Target2 payment system gives ECB a €100 billion reason to keep Greece in euro

Amid the brinkmanship surrounding Greece’s attempts to secure a second bailout package, the rise of cross-border imbalances within the eurozone should act as an incentive to keep Athens inside the euro.

Apart from the market turmoil that could be unleashed by the ejection of Greece, it could leave the European Central Bank (ECB) with a €100 billion hole in its finances. Since the start of the financial crisis in 2007, there has been a substantial increase in the volume of cross-border claims within Target2, the Eurosystem payments network that processes financial flows within Europe on a continuous basis.

The national central banks (NCBs) of all 17 eurozone nations, as well as the ECB, participate in Target2.

Before the financial crisis, NCBs usually displayed relatively modest Target2 balances against the ECB. However, since the onset of the 2007/8 financial crisis, those balances have diverged substantially.

Core eurozone countries, such as Germany, Luxembourg, the Netherlands and Finland, now have positive Target2 balances, while peripheral countries, such as Spain, Portugal, Greece, Ireland and more recently Italy, have negative balances.

 NCB Target2 claims/liabilities, December 2011

 
 Source:Reuters EcoWin, NCBs

  Elwin de Groot, senior market economist at Rabobank, says the reason for the divergence has been the freezing up of the interbank lending market.
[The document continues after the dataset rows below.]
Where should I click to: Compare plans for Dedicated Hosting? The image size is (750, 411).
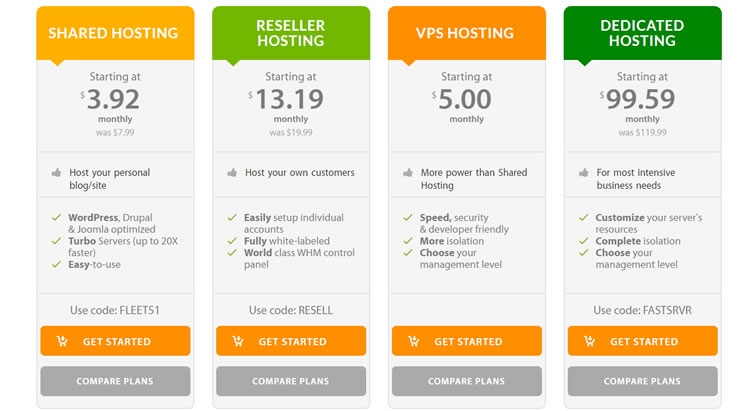(642, 381)
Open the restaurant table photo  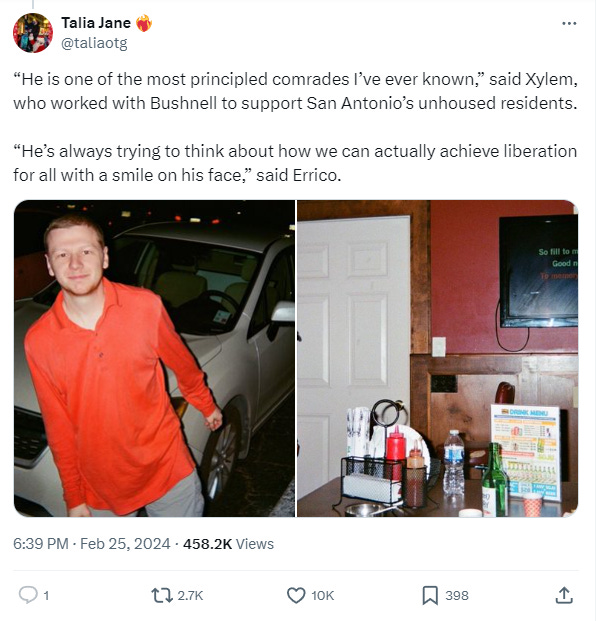(438, 358)
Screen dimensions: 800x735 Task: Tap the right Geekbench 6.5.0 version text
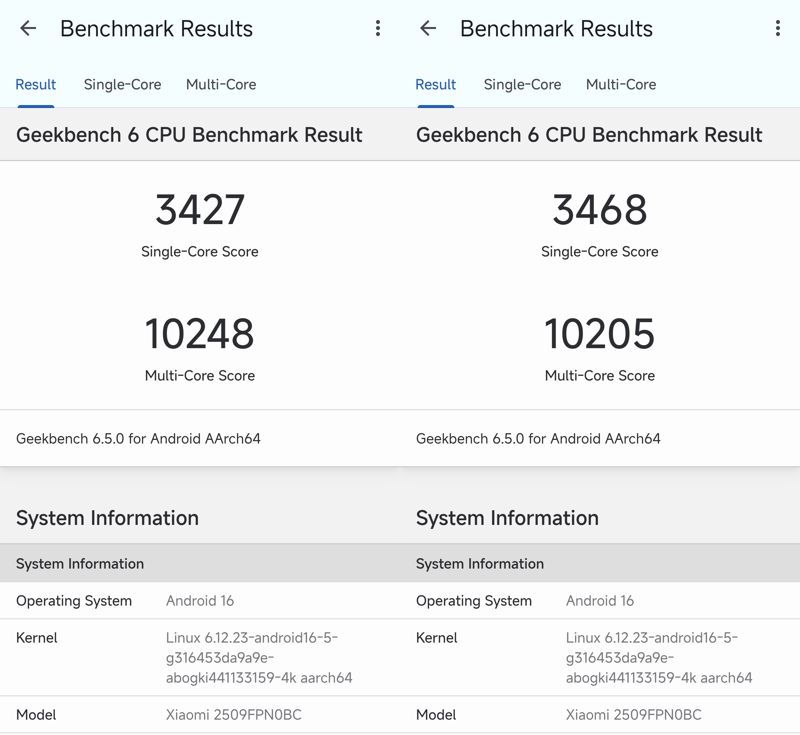tap(538, 439)
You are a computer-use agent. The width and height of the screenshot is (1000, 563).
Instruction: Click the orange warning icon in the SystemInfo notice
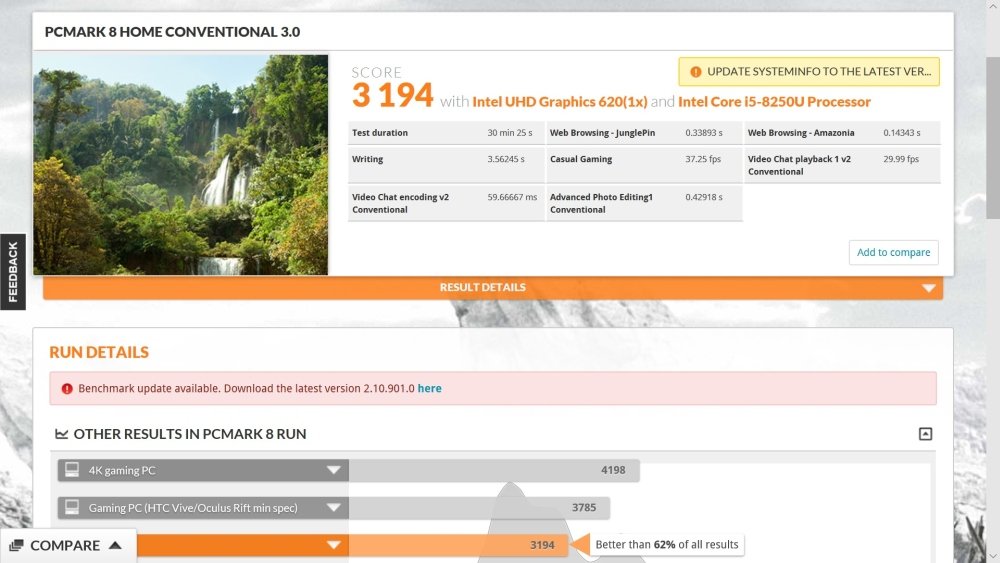695,72
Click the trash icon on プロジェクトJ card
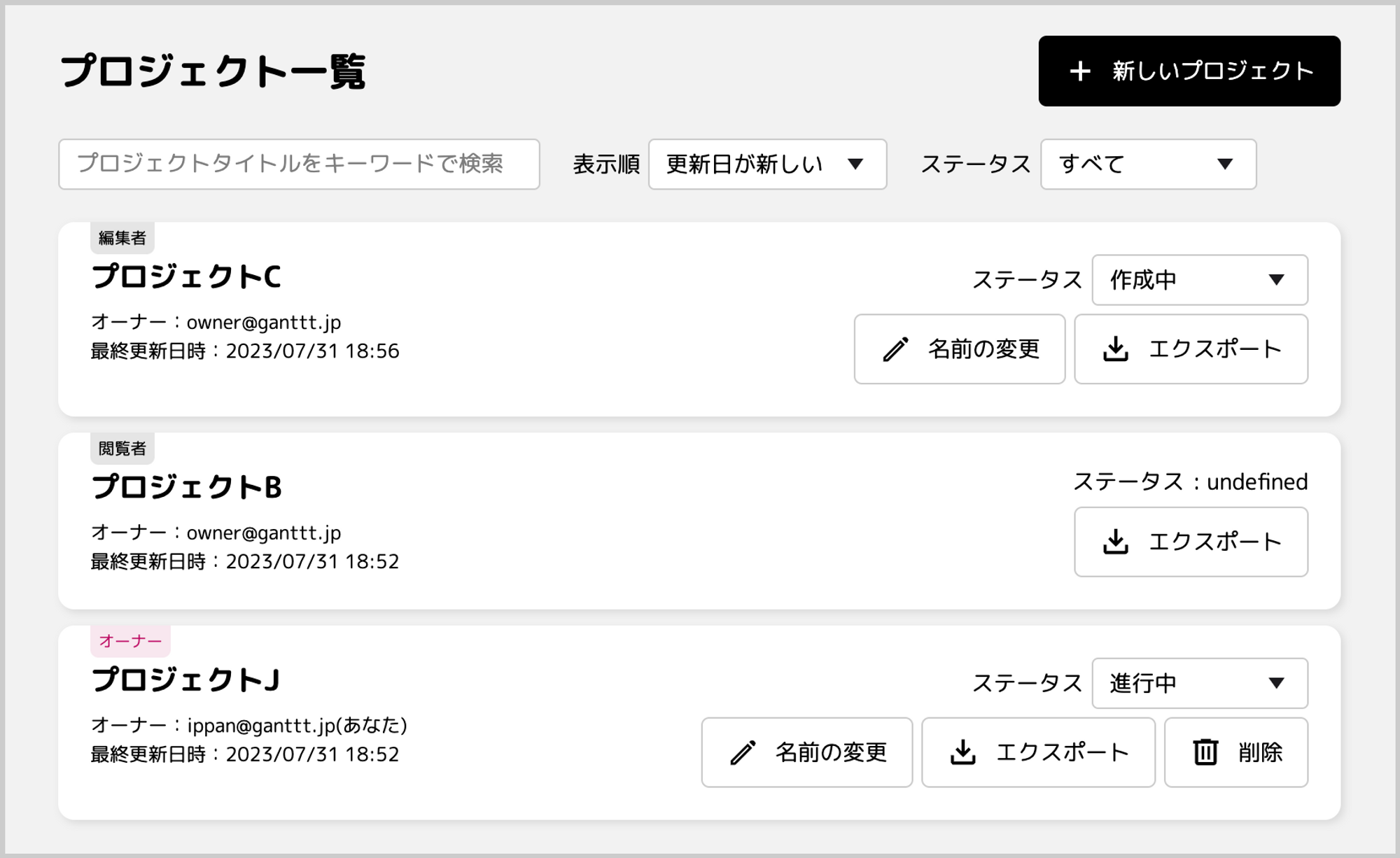The width and height of the screenshot is (1400, 858). click(x=1205, y=752)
Previously, a country’s current account deficits were financed by cross-border interbank loans, opposite private portfolio flows, or direct investment. Now, those capital flows have shrunk significantly, mainly due to an increase in investors’ risk aversion.

“Since the start of the financial crisis, peripheral banks have gradually lost their connection with the interbank market, as core eurozone banks reduced their exposure to peripheral banks,” says De Groot.

“With outstanding interbank loans maturing and access to private money practically cut off, the peripheral banks needed more central bank liquidity than usual.”

 Target2 imbalances a recent phenomenon

 
Source: NCBs 

The ECB has stepped in to replace the interbank funding flows. Consequently, the Target2 balances reflect the capital flight from the periphery to the core and the liquidity response from the ECB, which has pumped funds into the peripheral banks through its funding operations.

De Groot says that as long the eurozone remains intact, the imbalances should not be a problem, even though it might take a considerable amount of time for tensions to ease and the banking system to return to normal.

However, should Greece exit the eurozone, the story would become more complicated.

De Groot says it is wishful thinking to suppose that Greece would fully honour the liabilities on its Target2 balances – €109 billion – if it defaulted on its debt and left the euro.

That loss would be distributed among other NCBs, spreading further financial contagion across the region.

De Groot says the Target2 payment system allows for liquidity provision to peripheral eurozone countries, but, as always in economics, it is not a free lunch.

“As long as the eurozone stands firm, there is nothing to worry about,” he says. “However, the situation gets precarious when one or more countries leave the eurozone and Target2 debt obligations cannot be met.

“We believe this is one reason why the ECB has been fighting tooth and nail to prevent a Greek default.”